About this exercise:
Every line below that includes the word "Cards" needs to be copied.

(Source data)
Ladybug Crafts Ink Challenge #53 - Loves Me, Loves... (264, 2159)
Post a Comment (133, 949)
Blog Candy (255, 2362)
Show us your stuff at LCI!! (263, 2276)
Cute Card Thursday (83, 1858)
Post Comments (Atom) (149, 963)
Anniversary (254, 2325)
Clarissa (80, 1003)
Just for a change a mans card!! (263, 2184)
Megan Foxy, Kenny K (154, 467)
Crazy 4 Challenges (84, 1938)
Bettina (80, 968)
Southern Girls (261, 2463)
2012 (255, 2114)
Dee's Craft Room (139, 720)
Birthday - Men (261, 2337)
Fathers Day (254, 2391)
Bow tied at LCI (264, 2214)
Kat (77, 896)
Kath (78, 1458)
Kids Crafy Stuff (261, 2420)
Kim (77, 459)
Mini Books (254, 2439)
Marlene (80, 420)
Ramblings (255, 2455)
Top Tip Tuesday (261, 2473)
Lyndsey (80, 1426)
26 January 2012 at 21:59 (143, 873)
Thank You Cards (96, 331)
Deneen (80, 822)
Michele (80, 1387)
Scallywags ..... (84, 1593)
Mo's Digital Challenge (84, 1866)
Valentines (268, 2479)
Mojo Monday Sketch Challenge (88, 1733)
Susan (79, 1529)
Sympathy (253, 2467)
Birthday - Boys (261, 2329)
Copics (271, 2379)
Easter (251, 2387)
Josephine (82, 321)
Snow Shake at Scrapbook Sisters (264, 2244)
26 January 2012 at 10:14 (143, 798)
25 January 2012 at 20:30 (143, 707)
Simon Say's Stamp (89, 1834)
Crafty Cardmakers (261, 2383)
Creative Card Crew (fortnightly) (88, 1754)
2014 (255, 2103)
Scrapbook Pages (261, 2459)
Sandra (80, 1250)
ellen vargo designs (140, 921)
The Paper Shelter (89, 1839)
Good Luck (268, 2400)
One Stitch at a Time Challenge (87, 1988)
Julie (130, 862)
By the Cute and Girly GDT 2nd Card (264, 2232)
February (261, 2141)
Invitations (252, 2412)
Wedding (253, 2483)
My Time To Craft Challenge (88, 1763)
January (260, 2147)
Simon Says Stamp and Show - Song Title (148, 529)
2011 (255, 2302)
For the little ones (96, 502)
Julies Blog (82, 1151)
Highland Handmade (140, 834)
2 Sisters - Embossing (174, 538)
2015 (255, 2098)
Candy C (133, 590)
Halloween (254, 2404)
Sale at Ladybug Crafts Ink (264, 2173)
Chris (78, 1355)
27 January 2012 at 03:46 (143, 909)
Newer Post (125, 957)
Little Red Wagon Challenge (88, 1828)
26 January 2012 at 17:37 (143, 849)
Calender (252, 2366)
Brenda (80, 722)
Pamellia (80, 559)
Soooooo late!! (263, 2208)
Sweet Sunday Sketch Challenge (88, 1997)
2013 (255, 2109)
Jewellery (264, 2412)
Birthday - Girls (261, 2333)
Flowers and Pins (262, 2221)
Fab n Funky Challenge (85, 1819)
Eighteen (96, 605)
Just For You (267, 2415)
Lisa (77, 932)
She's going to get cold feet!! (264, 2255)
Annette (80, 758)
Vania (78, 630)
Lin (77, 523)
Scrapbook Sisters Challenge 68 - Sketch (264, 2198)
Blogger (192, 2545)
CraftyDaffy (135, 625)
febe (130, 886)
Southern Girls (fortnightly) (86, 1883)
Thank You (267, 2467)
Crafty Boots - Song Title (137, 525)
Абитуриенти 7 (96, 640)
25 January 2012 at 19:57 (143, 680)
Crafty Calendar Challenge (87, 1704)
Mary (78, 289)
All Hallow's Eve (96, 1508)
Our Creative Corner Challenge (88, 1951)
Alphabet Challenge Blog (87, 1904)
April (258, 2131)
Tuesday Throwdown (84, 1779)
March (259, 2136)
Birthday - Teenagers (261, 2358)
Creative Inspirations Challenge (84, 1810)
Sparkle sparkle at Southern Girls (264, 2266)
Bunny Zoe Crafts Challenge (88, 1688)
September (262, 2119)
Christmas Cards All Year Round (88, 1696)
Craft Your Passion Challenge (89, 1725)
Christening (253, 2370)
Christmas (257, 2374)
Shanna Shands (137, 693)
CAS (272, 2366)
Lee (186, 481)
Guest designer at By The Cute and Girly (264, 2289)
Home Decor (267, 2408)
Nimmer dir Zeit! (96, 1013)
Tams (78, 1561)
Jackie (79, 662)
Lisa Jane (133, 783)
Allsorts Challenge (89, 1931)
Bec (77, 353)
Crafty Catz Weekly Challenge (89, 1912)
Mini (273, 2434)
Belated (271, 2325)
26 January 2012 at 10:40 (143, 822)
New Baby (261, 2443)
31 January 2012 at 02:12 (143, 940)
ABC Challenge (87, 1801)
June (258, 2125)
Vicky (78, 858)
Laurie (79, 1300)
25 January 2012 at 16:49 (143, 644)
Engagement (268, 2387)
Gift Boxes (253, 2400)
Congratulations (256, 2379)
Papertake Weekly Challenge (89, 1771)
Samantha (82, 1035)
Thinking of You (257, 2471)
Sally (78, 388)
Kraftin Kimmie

Answer to this exercise:
Thank You Cards (96, 331)
Christmas Cards All Year Round (88, 1696)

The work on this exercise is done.